We assume that the stereo camera is rectified and the baseline is $\mathbf{b}=[1;0;0]^{T}$ . We also consider square images with the side of 1000 pixels and the vertical and horizontal view angle of 90*∘*. We fix the first stereo camera at the origin and randomly place the second camera. The points, as well as the 3D endpoints of the lines, are uniformly sampled from the box $B=[-1.5,2.5]\times[-1.5,2.5]\times[12,16]$ . The distance between stereo cameras is sampled uniformly from the interval $[1,10]$ . The second camera is rotated with angle uniformly sampled from the interval $[0,45]^{\circ}$ and around a random axis direction. If less than seven vertices of $B$ are visible, the pose is resampled. We add Gaussian noise with $\sigma=0.5$ pixels to the projections of the points and to line segments’ endpoints. The lines have the length sampled uniformly from $[0.5,1.5]$ , the line generating process follows [27]. Each experiment consists of 1000 random simulations for each of the possible feature/correspondence combinations.

4.1.2 Results.

We compute the median absolute rotation error (in degrees) and relative translation error (in %) for three overlapping sets of feature/correspondence combinations: ’hard’ cases, ’easy’ cases (i.e. three line features or features sharing the same main camera), and the point-only cases. To check numerical stability, we use zero additive noise and get the median (mean) rotation errors of $2\times 10^{-9}$ ( $5\times 10^{-7}$ ) degrees for PPSEgo and $8\times 10^{-7}$ ( $2\times 10^{-3}$ ) degrees for EpiSEgo, which is comparable to errors reported for similar solvers [7]. PPSEgo is thus more numerically stable.

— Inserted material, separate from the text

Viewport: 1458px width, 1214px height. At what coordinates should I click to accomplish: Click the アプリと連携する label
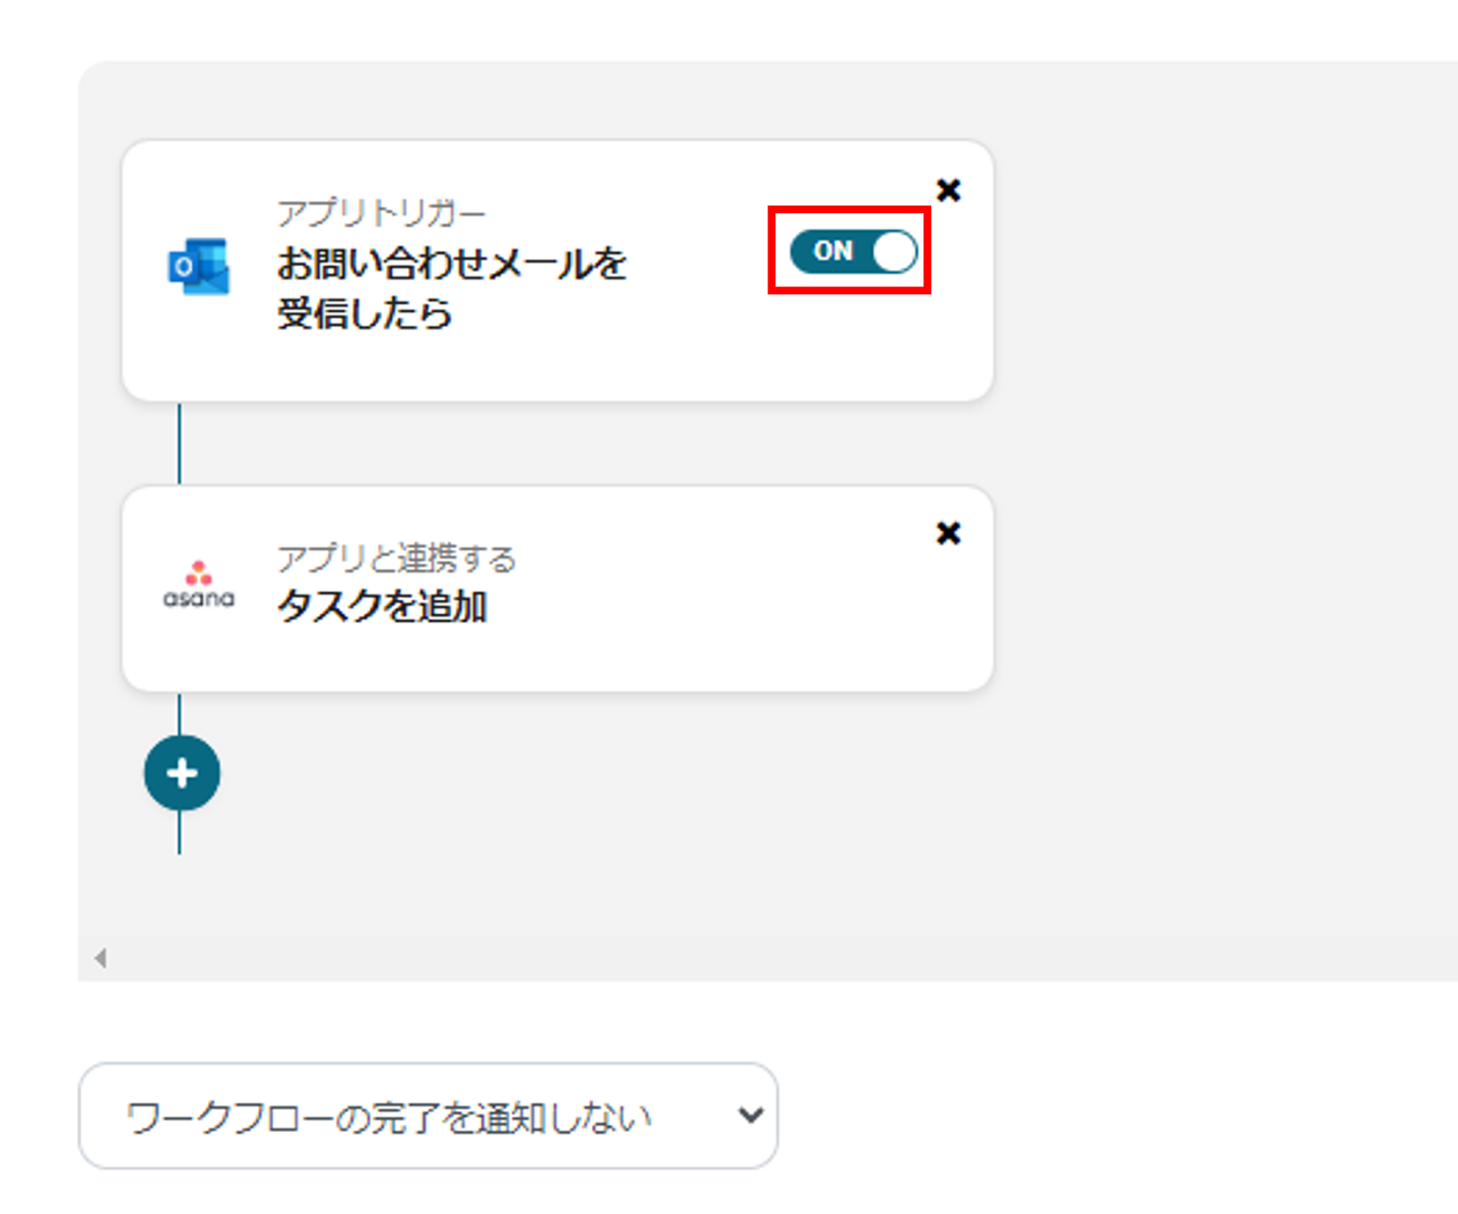point(395,558)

The next experiment (Fig. 2) shows that the difference diminishes when the noise is present. Here we vary $\sigma$ from $0.0$ to $1.0$ . The errors for all methods increase with the noise level, and the accuracy of the proposed solvers is close to the reference one of the BA and better than the one of Pradeep and Approx. The translation errors tend to be higher if more line features are in the minimal set.

Next, we vary the rotation magnitude from 0 to 45 degrees ( Fig.3). The rotation accuracy for the SEgo methods approaches BA accuracy, while translation errors are bigger. The accuracy of both rotation and translation of Approx drops rapidly due to the use of small angle rotation approximation.

We then vary the translation magnitude from 1 to 33 ( Fig. 3-right). Due to the choice of relative error to measure translation, we observe that translation accuracy increases, while the rotation errors grow and then stabilize. PPSEgo has slightly better translation and slightly worse rotation accuracy than EpiSEgo. Again, the accuracy of the new solvers approaches the reference (BA) and outperforms the baselines Pradeep and Approx.

4.2 Real experiments

4.2.1 Matching between frames.

We use the processed and rectified grayscale stereo sequences of the KITTI dataset as input [11]. Given four views, we detect and match lines and points using the EDLines + LBD [28, 13] and ORB [12] algorithms implemented in OpenCV.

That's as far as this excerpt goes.